Auto-documenting repo tool with local RAG retrieval.
- Generates "what-exists" reference docs for each source file (LLM, on push only)
- Maintains them incrementally — a SHA-256 manifest means only changed files are re-documented/re-embedded
- Serves everything through a local hybrid (vector + BM25) index:
- an MCP server so Claude Code retrieves only the relevant slices (token savings)
- a MkDocs Material site for humans
All retrieval is local and free (sentence-transformers + LanceDB). The only API cost is generation, at push time — and even that can be moved to a local model via Ollama.
cd c:\apps\repodoc
uv venv --python 3.12
uv pip install -e ".[index,mcp,site]"The generator needs ANTHROPIC_API_KEY (or [generator] provider = "ollama" in config).
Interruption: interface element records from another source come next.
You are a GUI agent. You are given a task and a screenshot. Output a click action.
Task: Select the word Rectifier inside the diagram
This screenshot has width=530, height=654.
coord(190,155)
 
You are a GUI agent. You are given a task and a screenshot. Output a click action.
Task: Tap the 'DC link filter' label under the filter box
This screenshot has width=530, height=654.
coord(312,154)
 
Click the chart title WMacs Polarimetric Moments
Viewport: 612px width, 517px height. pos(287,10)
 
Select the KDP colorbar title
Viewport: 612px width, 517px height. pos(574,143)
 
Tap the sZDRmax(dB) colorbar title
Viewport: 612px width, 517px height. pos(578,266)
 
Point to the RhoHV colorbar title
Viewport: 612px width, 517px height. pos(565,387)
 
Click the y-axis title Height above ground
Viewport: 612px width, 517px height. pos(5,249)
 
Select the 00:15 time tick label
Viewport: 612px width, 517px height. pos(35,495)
repodoc init <repo> # one-time: writes <repo>/.repodoc/config.toml + manifest
repodoc status --repo <repo> # what changed since last run
repodoc sync --repo <repo> # generate + index changed files (what CI calls)
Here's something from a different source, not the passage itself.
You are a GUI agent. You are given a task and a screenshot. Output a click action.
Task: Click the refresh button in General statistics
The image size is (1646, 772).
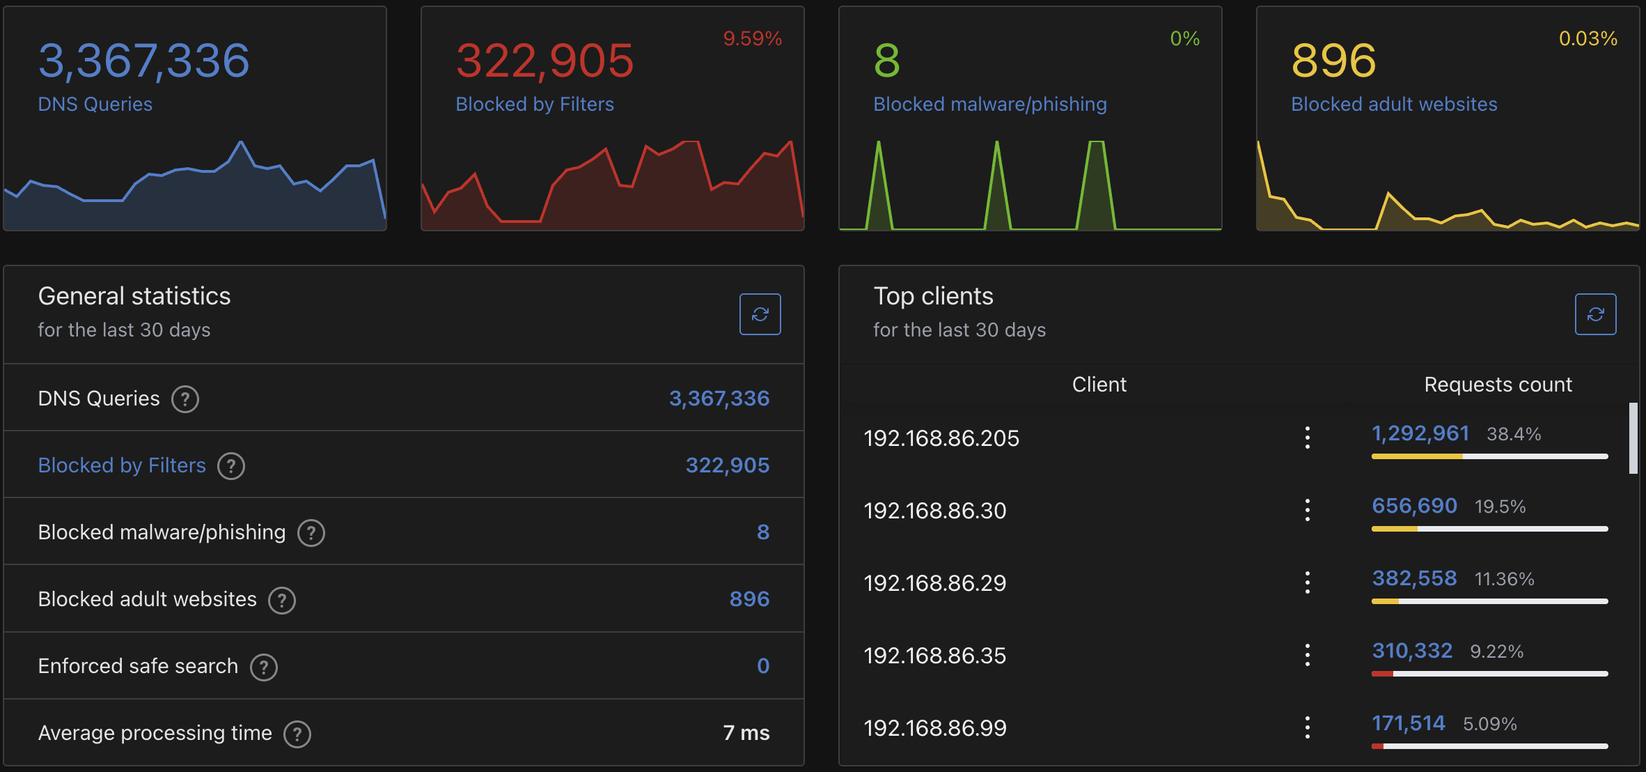760,314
repodoc query --repo <repo> "how does the needs system work?"
repodoc serve-mcp --repo <repo> # stdio MCP server for Claude Code
repodoc build-site --repo <repo> # MkDocs site -> <repo>/.repodoc/site
repodoc reindex --full --repo <repo> # after changing the embedding modelUseful flags: repodoc generate --dry-run (no LLM calls), --limit N (cap spend per run).
.mcp.json in your workspace:
{
"mcpServers": {
"gps3-docs": {
"command": "c:/apps/repodoc/.venv/Scripts/repodoc.exe",
"args": ["serve-mcp", "--repo", "c:/apps/gps3"]
}
}
}Tools exposed: search_docs(query, k, doc_class), get_doc(path), list_docs().
- CI (preferred): see
gps3/.github/workflows/repodoc.yml— runsrepodoc syncon push to the default branch and commits regenerated docs. Needs the repodoc repo on GitHub +ANTHROPIC_API_KEYsecret. - Local hook (opt-in):
.git/hooks/pre-pushrunningrepodoc sync --repo .. Note this calls the LLM (costs money) on each push — CI with caching is usually better.
Both model slots live in <repo>/.repodoc/config.toml:
| Slot | Change | Consequence |
|---|---|---|
[generator] |
e.g. anthropic → ollama + big local model | none — next generate uses it |
[embeddings] |
e.g. nomic-embed → Qwen3-Embedding 8B | auto-detected → one-time full re-index |
Provenance: every indexed chunk is tagged source, generated-reference, or planning, and retrieval surfaces the tag so agents treat planning docs as intent, not ground truth.